Article: China Considers New Holding Company for Huarong, Bad-Debt Managers

Article - Media, Publications

China Considers New Holding Company for Huarong, Bad-Debt Managers

Bloomberg News, 01 June 2021

China’s finance ministry is considering a proposal to transfer its shares in China Huarong Asset Management Co. and three other bad-debt managers to a new holding company modeled after the one that owns the government’s stakes in state-run banks, according to a person familiar with the matter.

Policy makers are re-examining the proposal, which was first tabled three years ago, as part of discussions on how to deal with the financial risks posed by Huarong, said the person, who asked not to be identified discussing private information.

Some officials view the creation of a holding company as a step toward separating the government’s roles as a regulator and shareholder, streamlining oversight and instilling a more professional management culture at Huarong and its peers, the person said.

Authorities are also discussing whether to bring in more external investors, effectively reducing the finance ministry’s controlling stakes, the person said.

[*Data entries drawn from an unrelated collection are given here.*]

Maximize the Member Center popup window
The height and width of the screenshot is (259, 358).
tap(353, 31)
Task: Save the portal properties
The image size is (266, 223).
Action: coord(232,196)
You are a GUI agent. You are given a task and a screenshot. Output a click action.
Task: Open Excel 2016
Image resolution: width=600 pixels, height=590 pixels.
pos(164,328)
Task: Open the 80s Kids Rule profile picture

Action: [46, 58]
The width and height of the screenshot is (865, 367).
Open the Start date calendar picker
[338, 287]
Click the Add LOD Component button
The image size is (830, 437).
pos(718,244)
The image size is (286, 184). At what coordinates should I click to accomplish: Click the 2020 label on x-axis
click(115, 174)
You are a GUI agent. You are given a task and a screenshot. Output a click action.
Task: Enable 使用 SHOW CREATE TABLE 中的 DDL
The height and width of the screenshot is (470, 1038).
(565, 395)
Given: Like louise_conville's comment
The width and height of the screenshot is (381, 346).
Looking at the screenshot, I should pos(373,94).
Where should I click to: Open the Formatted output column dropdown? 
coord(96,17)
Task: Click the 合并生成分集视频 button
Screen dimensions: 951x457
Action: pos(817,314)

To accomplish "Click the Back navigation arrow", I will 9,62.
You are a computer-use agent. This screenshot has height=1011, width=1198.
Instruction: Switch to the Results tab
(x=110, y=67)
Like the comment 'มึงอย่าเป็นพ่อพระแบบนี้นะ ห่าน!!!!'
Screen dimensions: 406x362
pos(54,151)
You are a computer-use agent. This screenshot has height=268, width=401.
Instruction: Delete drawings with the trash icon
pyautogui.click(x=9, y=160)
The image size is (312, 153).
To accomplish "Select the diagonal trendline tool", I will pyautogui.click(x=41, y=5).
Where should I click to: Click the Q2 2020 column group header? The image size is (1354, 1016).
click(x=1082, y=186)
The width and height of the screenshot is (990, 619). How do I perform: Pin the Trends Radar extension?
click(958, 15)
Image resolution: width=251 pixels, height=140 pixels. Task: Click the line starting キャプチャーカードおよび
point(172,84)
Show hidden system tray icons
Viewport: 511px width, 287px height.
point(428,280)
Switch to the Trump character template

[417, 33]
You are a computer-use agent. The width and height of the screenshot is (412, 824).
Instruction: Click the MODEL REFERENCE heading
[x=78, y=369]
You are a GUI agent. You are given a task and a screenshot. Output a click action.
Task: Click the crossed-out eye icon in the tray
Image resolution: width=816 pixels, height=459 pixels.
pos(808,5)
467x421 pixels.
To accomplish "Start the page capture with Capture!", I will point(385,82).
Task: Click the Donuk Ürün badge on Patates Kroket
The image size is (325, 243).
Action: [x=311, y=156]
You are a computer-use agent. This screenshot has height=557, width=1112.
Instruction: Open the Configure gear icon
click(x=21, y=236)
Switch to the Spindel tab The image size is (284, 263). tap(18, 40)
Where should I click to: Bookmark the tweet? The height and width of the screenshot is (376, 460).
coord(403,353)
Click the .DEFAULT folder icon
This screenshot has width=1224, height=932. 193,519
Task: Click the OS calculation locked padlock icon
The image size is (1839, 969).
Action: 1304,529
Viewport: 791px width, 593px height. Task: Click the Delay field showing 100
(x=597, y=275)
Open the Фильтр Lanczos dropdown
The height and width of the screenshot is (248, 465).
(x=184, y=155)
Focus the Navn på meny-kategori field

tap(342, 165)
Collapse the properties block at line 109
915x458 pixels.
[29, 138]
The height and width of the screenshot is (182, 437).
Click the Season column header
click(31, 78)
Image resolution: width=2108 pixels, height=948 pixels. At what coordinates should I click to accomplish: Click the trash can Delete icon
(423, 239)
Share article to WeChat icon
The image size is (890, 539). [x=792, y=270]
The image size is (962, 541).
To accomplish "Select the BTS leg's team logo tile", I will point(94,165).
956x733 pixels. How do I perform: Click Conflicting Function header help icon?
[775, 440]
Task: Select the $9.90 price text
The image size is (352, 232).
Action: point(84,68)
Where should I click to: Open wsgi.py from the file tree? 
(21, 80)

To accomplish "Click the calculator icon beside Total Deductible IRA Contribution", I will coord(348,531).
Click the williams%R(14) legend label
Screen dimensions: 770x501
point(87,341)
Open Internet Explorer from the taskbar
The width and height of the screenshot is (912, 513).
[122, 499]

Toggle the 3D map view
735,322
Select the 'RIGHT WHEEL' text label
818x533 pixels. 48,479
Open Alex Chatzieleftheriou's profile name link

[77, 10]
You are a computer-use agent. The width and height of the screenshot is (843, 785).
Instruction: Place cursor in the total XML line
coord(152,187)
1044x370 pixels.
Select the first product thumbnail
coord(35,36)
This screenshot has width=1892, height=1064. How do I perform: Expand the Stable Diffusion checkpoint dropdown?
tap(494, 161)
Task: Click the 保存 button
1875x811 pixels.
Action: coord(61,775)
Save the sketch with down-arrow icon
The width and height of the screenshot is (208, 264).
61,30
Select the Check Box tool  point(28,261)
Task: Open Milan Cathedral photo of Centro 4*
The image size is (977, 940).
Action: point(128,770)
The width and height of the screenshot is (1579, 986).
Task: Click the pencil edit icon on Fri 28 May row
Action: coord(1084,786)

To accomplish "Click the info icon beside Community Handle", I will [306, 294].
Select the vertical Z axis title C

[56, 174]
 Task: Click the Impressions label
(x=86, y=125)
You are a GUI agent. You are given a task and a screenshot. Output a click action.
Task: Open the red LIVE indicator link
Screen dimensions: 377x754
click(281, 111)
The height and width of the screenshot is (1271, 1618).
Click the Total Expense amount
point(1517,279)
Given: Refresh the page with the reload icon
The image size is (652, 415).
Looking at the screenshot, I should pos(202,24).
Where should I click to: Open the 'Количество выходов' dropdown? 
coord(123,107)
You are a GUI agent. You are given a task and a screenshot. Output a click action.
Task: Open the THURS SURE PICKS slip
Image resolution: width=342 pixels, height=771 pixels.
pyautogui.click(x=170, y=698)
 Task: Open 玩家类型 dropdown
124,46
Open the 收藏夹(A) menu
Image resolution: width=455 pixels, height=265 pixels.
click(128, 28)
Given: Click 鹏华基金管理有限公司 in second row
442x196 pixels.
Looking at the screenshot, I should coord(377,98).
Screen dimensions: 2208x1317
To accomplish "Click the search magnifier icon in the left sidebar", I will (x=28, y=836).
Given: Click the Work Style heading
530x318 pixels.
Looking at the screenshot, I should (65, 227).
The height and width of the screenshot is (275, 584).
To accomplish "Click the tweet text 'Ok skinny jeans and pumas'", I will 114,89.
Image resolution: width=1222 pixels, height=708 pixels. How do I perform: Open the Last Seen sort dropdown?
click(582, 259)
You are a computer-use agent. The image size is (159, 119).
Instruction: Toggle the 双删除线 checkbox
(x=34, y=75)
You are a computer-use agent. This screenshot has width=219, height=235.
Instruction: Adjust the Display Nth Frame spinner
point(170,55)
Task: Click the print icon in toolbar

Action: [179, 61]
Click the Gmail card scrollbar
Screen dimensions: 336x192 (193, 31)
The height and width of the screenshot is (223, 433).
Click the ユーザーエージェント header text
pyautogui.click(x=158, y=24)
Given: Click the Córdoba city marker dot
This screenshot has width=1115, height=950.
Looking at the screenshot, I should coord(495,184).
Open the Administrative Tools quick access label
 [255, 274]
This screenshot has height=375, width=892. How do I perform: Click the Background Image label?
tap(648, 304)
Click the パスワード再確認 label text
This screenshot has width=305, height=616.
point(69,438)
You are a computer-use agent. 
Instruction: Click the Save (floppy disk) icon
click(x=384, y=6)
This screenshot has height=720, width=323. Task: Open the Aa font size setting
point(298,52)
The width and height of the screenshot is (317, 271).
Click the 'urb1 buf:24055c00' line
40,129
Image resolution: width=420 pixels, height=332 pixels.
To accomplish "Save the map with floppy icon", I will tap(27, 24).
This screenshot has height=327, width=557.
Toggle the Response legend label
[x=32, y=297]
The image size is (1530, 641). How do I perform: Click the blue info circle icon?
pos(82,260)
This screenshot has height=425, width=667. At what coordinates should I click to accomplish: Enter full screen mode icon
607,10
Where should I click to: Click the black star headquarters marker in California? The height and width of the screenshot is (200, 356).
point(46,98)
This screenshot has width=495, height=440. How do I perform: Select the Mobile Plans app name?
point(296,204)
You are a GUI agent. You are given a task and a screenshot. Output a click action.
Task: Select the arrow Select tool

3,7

Regulators are still awaiting guidance from senior Chinese leaders on the proposals and on how to resolve Huarong’s debt challenges, the person added.

It’s unclear what impact, if any, the proposed changes would have on Beijing’s willingness to extend financial support to Huarong and its peers during times of stress. Even though the government owns stakes in major Chinese banks indirectly through a company called Central Huijin Investment Ltd., the firms are still considered by creditors and other counterparties to enjoy strong official backing.

Fears that Huarong might default have rattled bondholders since the end of March, when the company missed a deadline to report annual results. Any move to inflict losses on Huarong’s creditors would mark a significant — and potentially risky — step in President Xi Jinping’s campaign to reduce moral hazard in the world’s second-largest credit market. With nearly 1.6 trillion yuan ($251 billion) of liabilities and a vast web of connections with other financial institutions, Huarong is among China’s most systemically important companies outside the nation’s state-owned banks.